WHAT YOU SHOULD DO
Rewrite the stretch from the line containing "Image resolution: width=800" through the end of the rows, changing "query fold arrow" to "code fold arrow" and keeping all other text the same.

-- begin RECORDS TO USE --

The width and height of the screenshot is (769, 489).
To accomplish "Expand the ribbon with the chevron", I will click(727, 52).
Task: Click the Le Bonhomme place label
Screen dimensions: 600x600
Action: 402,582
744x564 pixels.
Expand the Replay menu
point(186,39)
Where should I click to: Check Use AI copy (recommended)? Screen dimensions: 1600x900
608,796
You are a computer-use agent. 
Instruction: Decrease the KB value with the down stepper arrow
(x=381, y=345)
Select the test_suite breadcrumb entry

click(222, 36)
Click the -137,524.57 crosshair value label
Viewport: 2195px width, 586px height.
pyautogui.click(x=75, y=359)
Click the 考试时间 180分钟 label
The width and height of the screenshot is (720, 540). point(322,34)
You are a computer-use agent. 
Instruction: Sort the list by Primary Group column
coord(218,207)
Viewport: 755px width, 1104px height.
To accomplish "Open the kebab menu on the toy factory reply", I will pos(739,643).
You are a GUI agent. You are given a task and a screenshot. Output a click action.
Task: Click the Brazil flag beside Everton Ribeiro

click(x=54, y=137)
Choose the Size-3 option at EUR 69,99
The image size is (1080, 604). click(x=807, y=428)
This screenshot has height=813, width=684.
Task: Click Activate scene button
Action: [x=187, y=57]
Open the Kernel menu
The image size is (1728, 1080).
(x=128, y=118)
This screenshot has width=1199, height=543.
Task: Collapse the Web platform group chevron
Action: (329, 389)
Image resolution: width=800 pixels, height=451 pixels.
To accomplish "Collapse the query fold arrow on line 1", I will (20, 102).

-- end RECORDS TO USE --

FINAL RESULT
Image resolution: width=800 pixels, height=451 pixels.
To accomplish "Collapse the code fold arrow on line 1", I will (20, 102).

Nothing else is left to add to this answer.